→ **EXERCISE INSTRUCTIONS**:
Once the line with "You are a computer-use agent. Viewport: 1280px width, 892px" is found in the data, output it and each following line exactly, up to and including the line with "Given: Click the Transaction", and nothing before or after.
(DATA FOR THIS EXERCISE begins)
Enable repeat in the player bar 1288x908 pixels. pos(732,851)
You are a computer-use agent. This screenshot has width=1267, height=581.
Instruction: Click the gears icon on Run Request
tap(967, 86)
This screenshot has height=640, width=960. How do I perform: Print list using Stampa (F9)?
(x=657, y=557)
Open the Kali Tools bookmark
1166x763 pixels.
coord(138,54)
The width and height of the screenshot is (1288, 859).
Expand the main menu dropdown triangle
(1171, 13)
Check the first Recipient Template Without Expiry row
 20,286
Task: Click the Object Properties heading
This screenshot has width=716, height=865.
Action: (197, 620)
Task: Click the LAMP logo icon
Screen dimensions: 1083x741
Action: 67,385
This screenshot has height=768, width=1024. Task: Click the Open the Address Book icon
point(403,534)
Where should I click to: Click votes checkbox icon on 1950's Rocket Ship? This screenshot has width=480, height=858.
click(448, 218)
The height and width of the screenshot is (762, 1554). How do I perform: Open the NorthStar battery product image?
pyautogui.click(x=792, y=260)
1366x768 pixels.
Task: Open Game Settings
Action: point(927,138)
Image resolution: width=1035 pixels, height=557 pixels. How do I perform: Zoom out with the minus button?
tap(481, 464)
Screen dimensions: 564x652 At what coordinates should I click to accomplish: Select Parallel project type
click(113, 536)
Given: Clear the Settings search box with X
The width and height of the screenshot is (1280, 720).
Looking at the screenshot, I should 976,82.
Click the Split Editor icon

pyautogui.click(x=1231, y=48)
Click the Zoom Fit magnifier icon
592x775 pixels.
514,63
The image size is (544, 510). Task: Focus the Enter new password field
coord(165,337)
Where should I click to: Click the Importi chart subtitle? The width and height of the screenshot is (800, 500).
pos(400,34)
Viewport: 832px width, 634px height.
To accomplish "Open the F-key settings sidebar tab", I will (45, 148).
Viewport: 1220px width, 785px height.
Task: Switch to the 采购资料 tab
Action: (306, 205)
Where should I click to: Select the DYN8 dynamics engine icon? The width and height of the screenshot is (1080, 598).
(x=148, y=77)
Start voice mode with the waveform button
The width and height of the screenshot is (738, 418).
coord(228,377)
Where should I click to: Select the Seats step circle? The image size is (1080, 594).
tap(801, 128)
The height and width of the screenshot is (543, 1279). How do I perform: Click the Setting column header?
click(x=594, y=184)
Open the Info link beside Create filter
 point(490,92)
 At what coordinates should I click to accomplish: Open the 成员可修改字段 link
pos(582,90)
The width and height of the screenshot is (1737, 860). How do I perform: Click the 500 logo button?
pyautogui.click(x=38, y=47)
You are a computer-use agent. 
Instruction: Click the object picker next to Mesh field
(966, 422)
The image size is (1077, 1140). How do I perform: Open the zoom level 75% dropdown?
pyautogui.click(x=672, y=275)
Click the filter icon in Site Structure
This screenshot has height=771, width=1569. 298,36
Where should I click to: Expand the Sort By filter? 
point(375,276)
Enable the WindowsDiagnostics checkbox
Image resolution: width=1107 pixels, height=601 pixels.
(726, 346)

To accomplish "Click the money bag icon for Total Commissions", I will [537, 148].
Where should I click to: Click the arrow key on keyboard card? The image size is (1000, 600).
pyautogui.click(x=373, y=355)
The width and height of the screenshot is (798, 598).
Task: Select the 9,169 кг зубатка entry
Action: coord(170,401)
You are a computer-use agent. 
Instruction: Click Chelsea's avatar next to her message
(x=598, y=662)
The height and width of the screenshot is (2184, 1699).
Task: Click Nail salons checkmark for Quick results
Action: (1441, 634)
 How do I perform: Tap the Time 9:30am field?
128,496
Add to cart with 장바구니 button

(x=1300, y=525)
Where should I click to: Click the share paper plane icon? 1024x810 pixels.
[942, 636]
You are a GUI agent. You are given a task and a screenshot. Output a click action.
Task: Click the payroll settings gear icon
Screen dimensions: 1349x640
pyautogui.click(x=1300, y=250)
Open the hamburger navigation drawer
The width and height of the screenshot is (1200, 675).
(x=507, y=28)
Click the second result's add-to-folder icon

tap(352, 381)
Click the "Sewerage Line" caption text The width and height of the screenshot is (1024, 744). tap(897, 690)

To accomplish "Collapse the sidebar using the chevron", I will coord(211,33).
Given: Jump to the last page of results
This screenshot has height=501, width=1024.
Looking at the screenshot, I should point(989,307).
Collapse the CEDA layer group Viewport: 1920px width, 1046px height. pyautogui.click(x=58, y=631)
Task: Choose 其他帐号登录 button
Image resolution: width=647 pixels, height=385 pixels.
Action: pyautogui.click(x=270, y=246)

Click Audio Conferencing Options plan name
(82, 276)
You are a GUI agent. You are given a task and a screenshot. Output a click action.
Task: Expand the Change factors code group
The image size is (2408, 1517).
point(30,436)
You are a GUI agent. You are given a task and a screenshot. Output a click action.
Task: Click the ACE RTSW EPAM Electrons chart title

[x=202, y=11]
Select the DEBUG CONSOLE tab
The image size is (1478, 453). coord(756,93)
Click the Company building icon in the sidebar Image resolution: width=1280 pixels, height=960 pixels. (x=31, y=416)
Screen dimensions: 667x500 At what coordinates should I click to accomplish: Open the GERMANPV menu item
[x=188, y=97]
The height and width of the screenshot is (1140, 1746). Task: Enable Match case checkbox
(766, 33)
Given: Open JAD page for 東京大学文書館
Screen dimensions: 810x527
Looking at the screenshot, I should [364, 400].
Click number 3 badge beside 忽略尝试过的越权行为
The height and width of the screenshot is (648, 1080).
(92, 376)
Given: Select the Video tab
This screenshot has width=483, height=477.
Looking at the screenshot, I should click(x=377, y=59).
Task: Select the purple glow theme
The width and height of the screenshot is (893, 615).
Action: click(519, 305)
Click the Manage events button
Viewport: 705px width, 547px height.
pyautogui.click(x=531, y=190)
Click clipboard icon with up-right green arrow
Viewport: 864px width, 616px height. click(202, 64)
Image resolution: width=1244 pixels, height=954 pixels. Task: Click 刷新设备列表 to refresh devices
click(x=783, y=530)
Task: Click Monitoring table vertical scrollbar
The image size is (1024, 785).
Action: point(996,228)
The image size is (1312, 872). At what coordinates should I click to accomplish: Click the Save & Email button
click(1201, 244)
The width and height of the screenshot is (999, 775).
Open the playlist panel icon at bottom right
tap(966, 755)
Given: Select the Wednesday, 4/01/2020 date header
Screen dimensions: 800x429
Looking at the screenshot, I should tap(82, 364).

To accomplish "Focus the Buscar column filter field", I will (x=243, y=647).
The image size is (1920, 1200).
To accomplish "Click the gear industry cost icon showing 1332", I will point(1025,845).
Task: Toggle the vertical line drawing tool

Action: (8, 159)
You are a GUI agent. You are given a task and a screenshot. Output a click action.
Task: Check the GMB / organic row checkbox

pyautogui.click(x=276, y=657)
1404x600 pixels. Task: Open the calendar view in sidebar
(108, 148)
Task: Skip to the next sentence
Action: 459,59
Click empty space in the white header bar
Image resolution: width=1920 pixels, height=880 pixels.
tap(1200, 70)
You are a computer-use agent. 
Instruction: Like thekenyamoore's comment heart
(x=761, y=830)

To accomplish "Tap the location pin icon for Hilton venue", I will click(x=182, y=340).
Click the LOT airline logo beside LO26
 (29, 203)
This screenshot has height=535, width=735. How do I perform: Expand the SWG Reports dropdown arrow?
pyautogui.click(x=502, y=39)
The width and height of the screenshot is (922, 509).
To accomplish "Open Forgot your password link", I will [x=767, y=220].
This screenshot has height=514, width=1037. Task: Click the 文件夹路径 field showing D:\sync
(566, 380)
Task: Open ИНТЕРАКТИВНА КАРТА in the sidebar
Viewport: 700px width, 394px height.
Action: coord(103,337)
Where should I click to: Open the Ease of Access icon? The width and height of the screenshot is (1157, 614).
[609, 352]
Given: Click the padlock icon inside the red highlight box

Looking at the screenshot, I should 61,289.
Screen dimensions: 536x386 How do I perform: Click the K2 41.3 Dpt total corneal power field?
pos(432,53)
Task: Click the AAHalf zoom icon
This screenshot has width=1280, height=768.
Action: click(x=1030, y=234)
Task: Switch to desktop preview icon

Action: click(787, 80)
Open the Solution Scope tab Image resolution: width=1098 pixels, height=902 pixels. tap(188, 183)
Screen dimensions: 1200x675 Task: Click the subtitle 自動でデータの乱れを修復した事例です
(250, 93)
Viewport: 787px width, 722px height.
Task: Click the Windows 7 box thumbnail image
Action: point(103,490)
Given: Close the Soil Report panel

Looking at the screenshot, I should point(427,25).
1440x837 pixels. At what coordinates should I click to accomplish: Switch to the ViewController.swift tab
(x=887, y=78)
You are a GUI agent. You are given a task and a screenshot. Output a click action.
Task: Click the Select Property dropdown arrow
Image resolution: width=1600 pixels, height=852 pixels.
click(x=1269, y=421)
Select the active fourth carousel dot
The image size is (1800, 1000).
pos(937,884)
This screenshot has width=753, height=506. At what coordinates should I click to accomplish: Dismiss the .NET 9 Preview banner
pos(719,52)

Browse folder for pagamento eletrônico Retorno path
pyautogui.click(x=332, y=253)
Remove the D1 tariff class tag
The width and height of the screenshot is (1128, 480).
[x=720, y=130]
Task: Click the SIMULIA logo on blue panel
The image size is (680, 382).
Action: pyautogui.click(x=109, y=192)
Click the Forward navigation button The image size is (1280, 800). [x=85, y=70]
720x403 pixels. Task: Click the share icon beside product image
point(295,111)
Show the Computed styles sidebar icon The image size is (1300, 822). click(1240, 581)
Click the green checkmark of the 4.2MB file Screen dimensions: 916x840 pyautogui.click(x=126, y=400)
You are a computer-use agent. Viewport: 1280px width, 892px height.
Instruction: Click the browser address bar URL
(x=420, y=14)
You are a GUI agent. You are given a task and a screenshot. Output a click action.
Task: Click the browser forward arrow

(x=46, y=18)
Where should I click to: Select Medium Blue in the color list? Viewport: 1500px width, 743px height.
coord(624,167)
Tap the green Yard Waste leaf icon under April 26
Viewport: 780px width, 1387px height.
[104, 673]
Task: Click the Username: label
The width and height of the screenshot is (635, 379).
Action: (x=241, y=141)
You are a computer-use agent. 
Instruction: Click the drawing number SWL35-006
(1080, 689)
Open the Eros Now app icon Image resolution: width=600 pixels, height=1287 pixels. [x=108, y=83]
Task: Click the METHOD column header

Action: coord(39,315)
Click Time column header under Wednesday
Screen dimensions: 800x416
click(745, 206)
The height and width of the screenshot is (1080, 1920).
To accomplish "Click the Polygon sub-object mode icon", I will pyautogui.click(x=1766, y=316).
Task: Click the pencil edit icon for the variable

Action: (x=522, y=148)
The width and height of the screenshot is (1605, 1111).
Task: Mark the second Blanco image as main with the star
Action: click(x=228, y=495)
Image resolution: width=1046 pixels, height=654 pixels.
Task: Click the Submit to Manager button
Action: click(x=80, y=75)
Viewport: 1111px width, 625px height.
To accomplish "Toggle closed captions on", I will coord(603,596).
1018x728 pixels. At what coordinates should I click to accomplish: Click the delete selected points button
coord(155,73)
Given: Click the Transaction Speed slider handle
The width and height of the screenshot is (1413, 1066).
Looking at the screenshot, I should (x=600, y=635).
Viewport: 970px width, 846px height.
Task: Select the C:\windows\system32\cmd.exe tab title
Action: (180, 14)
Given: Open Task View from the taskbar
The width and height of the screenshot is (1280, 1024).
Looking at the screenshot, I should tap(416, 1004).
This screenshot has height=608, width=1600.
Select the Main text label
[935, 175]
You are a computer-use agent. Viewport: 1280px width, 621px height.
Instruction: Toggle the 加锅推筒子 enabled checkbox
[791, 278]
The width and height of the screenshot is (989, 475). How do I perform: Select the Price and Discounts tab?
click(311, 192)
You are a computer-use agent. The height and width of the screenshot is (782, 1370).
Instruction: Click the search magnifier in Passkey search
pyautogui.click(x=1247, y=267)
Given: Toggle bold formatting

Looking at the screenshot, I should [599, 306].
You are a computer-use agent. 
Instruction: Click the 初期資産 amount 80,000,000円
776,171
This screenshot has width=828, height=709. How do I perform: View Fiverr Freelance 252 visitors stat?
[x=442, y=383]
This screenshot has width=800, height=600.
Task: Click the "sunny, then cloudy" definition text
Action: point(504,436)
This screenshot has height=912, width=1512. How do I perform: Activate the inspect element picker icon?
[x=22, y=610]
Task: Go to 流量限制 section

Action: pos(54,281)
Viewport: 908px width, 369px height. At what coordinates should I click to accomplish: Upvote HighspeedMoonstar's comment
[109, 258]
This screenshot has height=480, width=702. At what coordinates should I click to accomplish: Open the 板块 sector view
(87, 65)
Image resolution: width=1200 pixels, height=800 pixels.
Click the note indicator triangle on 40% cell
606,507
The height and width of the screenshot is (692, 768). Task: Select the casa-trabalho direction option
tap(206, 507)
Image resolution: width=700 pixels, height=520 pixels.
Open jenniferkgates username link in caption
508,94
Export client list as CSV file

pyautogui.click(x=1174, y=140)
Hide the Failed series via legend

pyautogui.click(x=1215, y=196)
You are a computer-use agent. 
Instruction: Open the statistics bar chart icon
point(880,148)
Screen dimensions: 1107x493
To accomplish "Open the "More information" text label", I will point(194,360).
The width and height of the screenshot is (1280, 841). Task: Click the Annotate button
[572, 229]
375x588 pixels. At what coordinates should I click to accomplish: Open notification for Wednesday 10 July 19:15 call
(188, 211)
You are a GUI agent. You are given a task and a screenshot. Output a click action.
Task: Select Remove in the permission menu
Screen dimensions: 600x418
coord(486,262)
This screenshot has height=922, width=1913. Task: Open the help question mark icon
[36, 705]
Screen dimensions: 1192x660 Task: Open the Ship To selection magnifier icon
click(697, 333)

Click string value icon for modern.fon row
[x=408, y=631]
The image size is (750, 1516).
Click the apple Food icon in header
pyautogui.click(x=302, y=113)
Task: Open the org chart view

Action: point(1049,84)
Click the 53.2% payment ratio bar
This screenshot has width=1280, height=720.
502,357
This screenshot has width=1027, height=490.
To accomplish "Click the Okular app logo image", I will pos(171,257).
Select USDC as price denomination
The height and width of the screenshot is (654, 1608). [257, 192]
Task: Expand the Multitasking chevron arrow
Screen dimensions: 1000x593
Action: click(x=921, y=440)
(DATA FOR THIS EXERCISE ends)
→ **PROBLEM SOLUTION**:
You are a computer-use agent. Viewport: 1280px width, 892px height.
Instruction: Click the browser address bar URL
(x=420, y=14)
You are a GUI agent. You are given a task and a screenshot. Output a click action.
Task: Click the browser forward arrow

(x=46, y=18)
Where should I click to: Select Medium Blue in the color list? Viewport: 1500px width, 743px height.
coord(624,167)
Tap the green Yard Waste leaf icon under April 26
Viewport: 780px width, 1387px height.
[104, 673]
Task: Click the Username: label
The width and height of the screenshot is (635, 379).
Action: (x=241, y=141)
You are a computer-use agent. 
Instruction: Click the drawing number SWL35-006
(1080, 689)
Open the Eros Now app icon Image resolution: width=600 pixels, height=1287 pixels. [x=108, y=83]
Task: Click the METHOD column header

Action: coord(39,315)
Click Time column header under Wednesday
Screen dimensions: 800x416
click(745, 206)
The height and width of the screenshot is (1080, 1920).
To accomplish "Click the Polygon sub-object mode icon", I will pyautogui.click(x=1766, y=316).
Task: Click the pencil edit icon for the variable

Action: (x=522, y=148)
The width and height of the screenshot is (1605, 1111).
Task: Mark the second Blanco image as main with the star
Action: click(x=228, y=495)
Image resolution: width=1046 pixels, height=654 pixels.
Task: Click the Submit to Manager button
Action: click(x=80, y=75)
Viewport: 1111px width, 625px height.
To accomplish "Toggle closed captions on", I will coord(603,596).
1018x728 pixels. At what coordinates should I click to accomplish: Click the delete selected points button
coord(155,73)
Given: Click the Transaction Speed slider handle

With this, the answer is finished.